» **HOW TO COMPLETE THIS TASK**
Collect each line of the records containing the string "back".

» **ENTRIES SHOWN**
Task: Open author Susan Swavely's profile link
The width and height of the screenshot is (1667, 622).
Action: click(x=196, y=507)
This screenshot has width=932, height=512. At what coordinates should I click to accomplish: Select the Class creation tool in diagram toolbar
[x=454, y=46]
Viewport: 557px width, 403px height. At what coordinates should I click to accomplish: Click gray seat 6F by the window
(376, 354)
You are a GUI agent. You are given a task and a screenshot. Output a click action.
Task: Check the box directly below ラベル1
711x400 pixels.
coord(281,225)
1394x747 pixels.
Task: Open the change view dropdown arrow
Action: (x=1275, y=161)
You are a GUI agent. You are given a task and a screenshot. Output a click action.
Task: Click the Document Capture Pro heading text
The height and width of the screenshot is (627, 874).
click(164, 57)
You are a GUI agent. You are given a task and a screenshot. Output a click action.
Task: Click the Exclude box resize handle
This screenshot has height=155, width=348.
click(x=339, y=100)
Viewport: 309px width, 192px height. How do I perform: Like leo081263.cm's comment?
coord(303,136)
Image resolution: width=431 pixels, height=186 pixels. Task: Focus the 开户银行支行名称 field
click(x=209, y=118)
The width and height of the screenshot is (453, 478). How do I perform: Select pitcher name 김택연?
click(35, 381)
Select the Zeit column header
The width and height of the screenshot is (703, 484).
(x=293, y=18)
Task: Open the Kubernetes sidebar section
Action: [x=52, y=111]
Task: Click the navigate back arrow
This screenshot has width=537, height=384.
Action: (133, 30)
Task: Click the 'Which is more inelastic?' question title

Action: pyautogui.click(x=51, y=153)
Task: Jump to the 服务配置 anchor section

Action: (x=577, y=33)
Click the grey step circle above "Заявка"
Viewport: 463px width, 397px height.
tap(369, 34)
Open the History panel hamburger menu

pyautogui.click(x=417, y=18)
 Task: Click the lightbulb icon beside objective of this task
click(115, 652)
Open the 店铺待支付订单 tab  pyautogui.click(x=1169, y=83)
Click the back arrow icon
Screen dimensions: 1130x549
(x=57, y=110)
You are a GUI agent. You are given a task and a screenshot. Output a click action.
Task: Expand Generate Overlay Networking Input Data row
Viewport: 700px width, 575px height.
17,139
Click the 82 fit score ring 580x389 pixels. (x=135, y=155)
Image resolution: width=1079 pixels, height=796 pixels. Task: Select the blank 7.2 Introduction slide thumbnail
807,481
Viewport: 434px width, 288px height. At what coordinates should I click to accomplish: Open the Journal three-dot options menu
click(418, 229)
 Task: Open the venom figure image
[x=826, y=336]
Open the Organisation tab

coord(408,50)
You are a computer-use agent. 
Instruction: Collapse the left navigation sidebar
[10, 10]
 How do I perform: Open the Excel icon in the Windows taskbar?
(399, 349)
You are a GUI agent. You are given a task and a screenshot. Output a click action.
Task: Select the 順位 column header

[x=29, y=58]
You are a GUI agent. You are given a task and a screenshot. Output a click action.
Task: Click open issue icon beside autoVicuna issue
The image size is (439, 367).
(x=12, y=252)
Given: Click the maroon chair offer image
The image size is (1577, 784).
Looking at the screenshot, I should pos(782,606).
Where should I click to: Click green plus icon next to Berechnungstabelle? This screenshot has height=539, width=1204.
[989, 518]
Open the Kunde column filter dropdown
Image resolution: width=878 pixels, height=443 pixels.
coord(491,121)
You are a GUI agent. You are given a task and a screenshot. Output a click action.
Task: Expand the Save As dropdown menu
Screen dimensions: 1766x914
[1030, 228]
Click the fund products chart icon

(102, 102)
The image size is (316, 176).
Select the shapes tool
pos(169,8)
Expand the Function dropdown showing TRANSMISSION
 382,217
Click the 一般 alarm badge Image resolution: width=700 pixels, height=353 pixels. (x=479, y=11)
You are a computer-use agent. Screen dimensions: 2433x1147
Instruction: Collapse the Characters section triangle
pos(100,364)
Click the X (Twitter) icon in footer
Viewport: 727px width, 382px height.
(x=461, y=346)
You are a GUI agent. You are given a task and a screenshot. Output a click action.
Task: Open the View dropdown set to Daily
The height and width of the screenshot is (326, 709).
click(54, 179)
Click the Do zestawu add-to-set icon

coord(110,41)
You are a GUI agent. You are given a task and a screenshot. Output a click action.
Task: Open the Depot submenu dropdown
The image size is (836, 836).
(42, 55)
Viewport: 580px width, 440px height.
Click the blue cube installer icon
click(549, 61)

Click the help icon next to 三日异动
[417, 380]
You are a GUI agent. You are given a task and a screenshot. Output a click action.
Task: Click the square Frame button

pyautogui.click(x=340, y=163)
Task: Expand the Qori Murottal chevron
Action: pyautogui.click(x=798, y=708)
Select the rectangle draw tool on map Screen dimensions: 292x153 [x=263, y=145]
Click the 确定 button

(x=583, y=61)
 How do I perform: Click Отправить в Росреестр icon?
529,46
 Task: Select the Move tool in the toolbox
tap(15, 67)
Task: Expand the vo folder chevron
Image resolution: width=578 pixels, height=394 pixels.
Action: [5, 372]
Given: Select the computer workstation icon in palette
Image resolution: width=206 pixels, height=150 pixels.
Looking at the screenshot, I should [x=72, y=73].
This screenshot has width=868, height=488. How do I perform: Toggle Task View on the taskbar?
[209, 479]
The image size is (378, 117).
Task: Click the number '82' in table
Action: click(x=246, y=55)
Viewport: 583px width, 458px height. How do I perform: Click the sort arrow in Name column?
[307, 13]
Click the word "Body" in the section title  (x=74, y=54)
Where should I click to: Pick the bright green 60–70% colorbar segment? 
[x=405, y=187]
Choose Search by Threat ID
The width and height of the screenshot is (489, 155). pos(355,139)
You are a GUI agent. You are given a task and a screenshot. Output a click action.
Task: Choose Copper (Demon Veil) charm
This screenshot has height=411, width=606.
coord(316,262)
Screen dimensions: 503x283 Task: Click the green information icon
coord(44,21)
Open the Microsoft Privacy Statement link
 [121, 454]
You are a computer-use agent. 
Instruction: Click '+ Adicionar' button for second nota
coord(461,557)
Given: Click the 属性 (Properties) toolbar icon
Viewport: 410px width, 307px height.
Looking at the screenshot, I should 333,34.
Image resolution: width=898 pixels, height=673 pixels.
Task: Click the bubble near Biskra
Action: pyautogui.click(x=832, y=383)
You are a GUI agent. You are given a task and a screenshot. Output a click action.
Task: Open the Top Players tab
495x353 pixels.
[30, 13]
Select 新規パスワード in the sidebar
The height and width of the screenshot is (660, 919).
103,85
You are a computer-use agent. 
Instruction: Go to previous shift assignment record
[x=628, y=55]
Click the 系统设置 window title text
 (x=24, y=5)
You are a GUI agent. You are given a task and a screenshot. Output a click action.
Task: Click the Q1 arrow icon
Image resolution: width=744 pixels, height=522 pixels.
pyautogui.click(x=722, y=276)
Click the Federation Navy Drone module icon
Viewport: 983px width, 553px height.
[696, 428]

» **WRITTEN RESPONSE**
Task: Click the navigate back arrow
Click the back arrow icon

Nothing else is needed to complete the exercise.